TASK PROMPT:
Could you take the passage on mumps and the homeopathic remedy Pulsatilla further, picking up right after its last sentence?

TEXT PROVIDED:
==============================
From this perspective, the disease mumps describes the straightening process of the human being. Having come from the water to the land, he has the task of making himself straight, straightening up, and developing a personality.
From this perspective, each childhood disease has its meaning, which in its own way contributes to the development of personality. A child needs to go through this childhood illness to cope well with the individualization process.
Childhood diseases and individuality in homeopathy
Each homeopathic remedy corresponds to a possible mental state of a living being. Suppose a sick person is treated with a homeopathic remedy. In that case, it gives an impulse to the patient’s unconscious so that the patient can make a process of development and cognition.
For the disease mumps, for example, Pulsatilla is a suitable impulse-giver.
The meaning of Pulsatilla
During a spring hike, e.g., across the meadows of Switzerland, one still quite often encounters the pasque flower ( Pulsatilla pratensis ). The many-headed rootstock stretches its wide-open flowers towards the sun. It looks as if a group of young pubescents is having fun together.
The plant is delicate, long-stalked, and has mostly light purple flowers. The stem is hairy. If you look closely, “small barbs” become clear.
Just as in the sun, the flower is wide open, so quickly it is closed in cloudy weather. In bad conditions, the plant turns its head down. The pasque flower prefers to grow on calcareous soil.
What the Pulsatilla personality likes:
The sun or good weather symbolizes warmth, a good mood, and a pleasant disposition. Good attitude, lots of fun, and shallow communication, such as coffee klatch a cozy beer table with a card game, seem to be important to the person who needs Pulsatilla. The more superficial and non-committal, the better.
What the Pulsatilla personality does not like:
Gloomy or bad weather symbolizes a bad mood, to the point of thunderstorms and conflict. The Pulsatilla personality does not like this at all. To openly carry out and solve a conflict? That does not necessarily have to be. A battle means confrontation, facing disharmony, and having to express one’s feelings and stand by them openly. The personality would have to confront itself, would have to demand its needs, would have to assume self-responsibility.
Further observations of Pulsatilla:
The delicate barbs on the stem are also interesting because you can “attach” yourself somewhere and “repel” someone with a barb. The ability to feel comfortable with others in fun, superficial companionship is one thing; having a solid partner to hang on to and resolve conflicts is another.
==============================
DATA TO EXAMINE:

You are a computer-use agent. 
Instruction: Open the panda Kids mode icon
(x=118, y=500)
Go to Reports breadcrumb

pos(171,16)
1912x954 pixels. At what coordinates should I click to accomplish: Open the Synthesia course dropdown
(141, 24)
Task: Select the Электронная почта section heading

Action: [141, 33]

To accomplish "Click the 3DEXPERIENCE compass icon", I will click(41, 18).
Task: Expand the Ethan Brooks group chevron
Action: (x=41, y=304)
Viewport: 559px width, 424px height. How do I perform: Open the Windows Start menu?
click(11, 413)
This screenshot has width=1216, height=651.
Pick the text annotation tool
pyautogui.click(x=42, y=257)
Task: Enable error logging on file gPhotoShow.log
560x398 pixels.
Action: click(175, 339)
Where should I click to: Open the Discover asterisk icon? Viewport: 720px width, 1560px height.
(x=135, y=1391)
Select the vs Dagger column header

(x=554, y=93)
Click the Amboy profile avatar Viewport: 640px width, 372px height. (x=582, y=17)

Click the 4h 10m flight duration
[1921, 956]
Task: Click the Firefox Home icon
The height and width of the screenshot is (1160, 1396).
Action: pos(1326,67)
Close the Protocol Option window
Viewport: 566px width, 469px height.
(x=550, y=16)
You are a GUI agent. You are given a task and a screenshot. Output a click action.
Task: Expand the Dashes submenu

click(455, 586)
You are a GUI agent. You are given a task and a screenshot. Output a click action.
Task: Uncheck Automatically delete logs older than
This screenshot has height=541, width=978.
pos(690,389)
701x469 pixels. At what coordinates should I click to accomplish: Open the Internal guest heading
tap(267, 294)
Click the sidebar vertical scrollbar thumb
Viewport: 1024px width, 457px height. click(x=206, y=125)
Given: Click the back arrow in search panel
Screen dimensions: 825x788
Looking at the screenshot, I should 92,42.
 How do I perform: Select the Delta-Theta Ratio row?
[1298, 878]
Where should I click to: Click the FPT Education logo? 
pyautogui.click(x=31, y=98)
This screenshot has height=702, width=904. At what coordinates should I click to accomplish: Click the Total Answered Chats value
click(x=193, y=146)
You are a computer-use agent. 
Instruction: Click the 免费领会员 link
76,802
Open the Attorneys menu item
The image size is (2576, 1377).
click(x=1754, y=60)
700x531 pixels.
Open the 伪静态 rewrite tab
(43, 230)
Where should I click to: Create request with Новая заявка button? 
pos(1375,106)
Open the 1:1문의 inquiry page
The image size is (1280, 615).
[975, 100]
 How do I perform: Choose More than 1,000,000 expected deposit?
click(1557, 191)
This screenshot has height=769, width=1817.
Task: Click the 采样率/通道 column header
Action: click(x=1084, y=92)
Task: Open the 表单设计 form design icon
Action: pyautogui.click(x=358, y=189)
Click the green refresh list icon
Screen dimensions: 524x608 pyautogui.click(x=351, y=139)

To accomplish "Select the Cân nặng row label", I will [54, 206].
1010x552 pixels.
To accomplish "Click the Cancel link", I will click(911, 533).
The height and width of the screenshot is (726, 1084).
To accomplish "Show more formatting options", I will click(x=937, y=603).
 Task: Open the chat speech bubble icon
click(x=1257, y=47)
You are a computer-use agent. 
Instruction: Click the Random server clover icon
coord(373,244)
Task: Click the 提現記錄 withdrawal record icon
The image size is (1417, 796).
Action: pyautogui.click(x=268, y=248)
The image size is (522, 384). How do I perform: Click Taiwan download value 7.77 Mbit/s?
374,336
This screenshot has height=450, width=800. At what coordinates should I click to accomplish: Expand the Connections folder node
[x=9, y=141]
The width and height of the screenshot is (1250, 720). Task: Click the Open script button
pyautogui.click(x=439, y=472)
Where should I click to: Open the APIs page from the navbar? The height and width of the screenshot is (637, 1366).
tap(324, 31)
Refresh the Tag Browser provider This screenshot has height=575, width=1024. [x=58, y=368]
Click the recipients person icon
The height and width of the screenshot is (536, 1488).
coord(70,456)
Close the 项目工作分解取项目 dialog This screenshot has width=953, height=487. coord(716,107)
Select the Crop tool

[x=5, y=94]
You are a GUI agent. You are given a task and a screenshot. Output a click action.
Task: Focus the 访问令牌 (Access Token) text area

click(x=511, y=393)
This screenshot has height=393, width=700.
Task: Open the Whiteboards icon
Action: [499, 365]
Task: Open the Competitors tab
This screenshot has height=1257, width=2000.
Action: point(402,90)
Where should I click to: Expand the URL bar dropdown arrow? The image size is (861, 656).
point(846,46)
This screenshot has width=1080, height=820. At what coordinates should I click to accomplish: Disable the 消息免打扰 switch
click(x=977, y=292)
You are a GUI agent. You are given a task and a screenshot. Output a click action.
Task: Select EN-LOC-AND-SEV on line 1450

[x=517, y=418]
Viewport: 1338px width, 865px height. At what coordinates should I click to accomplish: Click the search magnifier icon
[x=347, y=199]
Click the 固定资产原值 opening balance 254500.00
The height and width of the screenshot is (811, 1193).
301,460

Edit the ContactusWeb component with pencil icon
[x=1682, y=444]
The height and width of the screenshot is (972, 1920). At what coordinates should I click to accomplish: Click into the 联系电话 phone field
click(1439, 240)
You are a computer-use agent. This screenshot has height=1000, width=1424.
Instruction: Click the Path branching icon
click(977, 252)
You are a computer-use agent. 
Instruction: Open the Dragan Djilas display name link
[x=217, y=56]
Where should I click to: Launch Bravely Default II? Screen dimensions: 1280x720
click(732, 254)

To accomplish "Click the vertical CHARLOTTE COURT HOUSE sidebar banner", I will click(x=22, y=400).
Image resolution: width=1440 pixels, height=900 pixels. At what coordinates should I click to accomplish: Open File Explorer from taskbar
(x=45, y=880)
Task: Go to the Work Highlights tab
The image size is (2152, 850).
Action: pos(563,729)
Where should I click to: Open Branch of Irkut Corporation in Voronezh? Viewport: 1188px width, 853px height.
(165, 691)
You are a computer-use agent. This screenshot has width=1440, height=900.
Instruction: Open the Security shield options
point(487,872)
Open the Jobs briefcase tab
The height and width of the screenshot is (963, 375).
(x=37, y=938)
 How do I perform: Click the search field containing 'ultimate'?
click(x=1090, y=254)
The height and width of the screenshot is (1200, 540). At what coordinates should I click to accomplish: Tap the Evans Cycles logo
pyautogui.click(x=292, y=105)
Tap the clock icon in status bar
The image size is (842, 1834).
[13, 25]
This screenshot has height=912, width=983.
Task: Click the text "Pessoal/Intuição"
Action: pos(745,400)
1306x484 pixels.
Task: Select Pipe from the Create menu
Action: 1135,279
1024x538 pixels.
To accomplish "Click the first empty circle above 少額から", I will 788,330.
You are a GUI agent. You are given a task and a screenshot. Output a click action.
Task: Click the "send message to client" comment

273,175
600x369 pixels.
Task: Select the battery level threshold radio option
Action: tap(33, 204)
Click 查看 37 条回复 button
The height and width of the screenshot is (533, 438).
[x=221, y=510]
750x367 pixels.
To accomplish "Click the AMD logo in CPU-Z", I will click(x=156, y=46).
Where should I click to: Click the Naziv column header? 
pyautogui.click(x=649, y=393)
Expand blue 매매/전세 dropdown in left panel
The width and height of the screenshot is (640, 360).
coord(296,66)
==============================
EXERCISE RESULT:
If a partner provokes a conflict, one can “hang out” if necessary and ward off the person noncommittally with many emotional expressions, such as crying loudly. Or put someone in debt or assign blame, “keep someone emotionally busy.”
Interestingly, the pasque flower grows on calcareous soil. If it is taken into account that lime symbolizes protection and support, the apparent need for protection of Pulsatilla patients becomes explicable.
Those who do not face up to themselves need an external backbone, firm support, which keeps away all conflicts and guarantees peace as much as possible.
Through the medicine Pulsatilla, the mumps sufferer is given the impulse to learn to straighten up, deal with conflicts, become authentically honest, and become capable of confrontation.
Of course, Pulsatilla is not the only remedy for the disease mumps. It is only an example of how to support the process of recovery and, at the same time, the procedure of developing a person towards expanding their personality. Homeopathic remedies are different from orthodox “medicines,” which silence the patient’s somatizations and symptom language.
The homeopathic remedies give impulses to the unconscious so that unresolved conflicts of a person, which otherwise express themselves in illness, can be reactivated and thus processed. A child, who has so far learned through imitation, must begin to activate its impulse in the sense of self-responsibility.
For this purpose, it is imperative to go through childhood illnesses. Still, it is also a blessing and extremely helpful to support this developmental process via homeopathic treatment or, under certain circumstances, to make it possible in the first place.